#### Given instruction A
Answer these questions from the review:
(i) Which song on Scrutiny deals with the challenges of getting sober?
(ii) Which artists did Scrutiny draw on, giving it a darker tone?
(iii) Which single from A Love You Cannot Shake features Perfume Genius?
#### Given instruction B
Rewrite the stretch of the records from the line containing "Given: Open the ヘルプ(H) menu" through the end of the records as a Markdown table with the columns Row and Line. Number each row and leave out blank lines.

#### Selected text

-- begin --

It wasn’t until getting sober that she was able to write Scrutiny. It’s an intense record, confrontational towards others (inauthentic activists on “Pantomime”) and herself (the challenges of getting sober on “Dependency”). In a vacuum, Scrutiny is a great debut, but not quite what Pascal wanted to make. “When I was making Scrutiny, I was like, ‘What is something that feels tapped-in emotionally, that people expect from somebody like me?’” On that album, that meant the Cure and Brian Eno, so the material took on a darker tone. At the time, she was closeted, and that meant she was seen as a guy in a post-punk band, albeit a rare Black artist operating in the genre – so it wound up not far from Moaning.
In the years between Scrutiny’s creation and its release, Stevenson finally came out, and that freedom explains why A Love You Cannot Shake is uncompromising. It’s not a “coming out” record; it’s more about the difficulty that comes after the transition. There’s a new vulnerability and tenderness that wasn’t there previously, something she hadn’t openly expressed while writing Scrutiny, but she retains the brutal honesty of that album. On songs like “Enough” and “Faith”, gender transition is fake-it-till-you-make-it: “This figure might feel hideous/ I will carry on in spite of it/ All dressed up in happiness/ Until maybe one day I believe it,” she sings on “Faith.” Striking lead single “Forget”, featuring Perfume Genius, depicts a journey towards self-forgiveness in the context of transition: “What if changing doesn’t change a thing?/ I’d still tear my world apart/ Just to keep from wondering.” Gender only explicitly comes up once, the climax of centerpiece “Enough.” If you can make out the submerged vocals on “Enough”, she directly asks, “if I treat myself gently, would you love me like a girl?”

-- end --

#### Records to process

-- begin --

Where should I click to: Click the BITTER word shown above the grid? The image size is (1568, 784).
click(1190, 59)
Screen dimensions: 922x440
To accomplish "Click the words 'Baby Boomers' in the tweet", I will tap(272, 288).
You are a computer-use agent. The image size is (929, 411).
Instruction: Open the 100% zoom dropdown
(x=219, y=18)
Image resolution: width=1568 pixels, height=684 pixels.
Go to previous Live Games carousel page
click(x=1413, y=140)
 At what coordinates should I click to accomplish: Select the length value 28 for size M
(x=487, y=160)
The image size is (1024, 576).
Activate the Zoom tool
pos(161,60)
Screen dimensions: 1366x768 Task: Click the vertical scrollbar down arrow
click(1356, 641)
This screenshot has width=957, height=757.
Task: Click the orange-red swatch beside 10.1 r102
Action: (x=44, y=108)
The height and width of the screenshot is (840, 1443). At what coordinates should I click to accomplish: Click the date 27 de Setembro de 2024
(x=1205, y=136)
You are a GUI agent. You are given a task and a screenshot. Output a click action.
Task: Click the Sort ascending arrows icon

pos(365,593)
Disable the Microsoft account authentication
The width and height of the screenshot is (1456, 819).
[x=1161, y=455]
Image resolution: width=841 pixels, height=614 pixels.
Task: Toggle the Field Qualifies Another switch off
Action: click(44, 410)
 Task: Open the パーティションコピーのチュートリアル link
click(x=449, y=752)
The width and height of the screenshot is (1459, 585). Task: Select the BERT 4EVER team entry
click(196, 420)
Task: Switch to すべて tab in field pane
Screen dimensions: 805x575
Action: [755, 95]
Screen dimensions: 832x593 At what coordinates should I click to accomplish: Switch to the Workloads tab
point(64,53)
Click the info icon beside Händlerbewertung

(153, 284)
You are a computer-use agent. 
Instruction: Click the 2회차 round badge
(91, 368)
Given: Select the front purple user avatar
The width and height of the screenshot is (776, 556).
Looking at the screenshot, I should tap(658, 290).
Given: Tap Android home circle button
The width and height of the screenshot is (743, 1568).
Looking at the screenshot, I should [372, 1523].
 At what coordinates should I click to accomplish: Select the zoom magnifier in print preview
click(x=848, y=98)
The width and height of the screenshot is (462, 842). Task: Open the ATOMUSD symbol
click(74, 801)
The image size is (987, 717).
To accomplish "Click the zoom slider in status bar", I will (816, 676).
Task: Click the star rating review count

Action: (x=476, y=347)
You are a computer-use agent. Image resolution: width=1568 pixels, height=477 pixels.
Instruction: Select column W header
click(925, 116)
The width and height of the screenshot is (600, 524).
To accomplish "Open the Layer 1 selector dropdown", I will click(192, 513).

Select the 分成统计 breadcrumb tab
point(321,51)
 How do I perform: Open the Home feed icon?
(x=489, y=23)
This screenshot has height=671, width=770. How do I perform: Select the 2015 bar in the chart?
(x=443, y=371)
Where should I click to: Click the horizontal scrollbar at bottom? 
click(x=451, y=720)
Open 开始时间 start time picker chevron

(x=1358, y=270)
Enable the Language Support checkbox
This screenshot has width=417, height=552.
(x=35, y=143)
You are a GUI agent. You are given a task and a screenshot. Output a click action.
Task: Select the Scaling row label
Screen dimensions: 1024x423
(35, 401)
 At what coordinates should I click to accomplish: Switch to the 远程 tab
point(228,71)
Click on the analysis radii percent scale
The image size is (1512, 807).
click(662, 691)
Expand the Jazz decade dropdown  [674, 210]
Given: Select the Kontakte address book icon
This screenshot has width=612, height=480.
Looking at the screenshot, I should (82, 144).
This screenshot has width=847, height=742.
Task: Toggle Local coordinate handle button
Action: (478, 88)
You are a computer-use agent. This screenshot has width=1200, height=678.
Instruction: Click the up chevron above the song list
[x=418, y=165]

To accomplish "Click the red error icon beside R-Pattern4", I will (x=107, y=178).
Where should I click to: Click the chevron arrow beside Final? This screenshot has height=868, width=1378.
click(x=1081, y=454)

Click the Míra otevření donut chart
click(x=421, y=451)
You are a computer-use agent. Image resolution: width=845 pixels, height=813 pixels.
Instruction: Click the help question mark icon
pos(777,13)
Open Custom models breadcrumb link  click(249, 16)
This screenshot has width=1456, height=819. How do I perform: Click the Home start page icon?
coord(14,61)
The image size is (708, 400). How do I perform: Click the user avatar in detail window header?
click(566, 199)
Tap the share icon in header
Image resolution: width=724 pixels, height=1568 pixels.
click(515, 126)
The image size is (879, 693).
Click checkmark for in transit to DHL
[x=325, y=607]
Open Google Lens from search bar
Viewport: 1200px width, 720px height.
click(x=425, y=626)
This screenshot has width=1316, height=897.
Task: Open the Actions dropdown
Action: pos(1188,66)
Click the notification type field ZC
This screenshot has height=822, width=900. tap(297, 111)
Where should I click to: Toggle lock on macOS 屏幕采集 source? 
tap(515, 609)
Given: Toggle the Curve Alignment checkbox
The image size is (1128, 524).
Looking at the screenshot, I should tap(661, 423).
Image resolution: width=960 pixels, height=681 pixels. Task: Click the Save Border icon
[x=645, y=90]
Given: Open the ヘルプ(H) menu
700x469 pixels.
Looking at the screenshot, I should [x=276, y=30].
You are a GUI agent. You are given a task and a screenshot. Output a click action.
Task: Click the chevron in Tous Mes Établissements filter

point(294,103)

-- end --

#### Complete answer A
(i) "Dependency"
(ii) The Cure and Brian Eno
(iii) "Forget"

#### Complete answer B
| Row | Line |
|---|---|
| 1 | Given: Open the ヘルプ(H) menu |
| 2 | 700x469 pixels. |
| 3 | Looking at the screenshot, I should [x=276, y=30]. |
| 4 | You are a GUI agent. You are given a task and a screenshot. Output a click action. |
| 5 | Task: Click the chevron in Tous Mes Établissements filter |
| 6 | point(294,103) |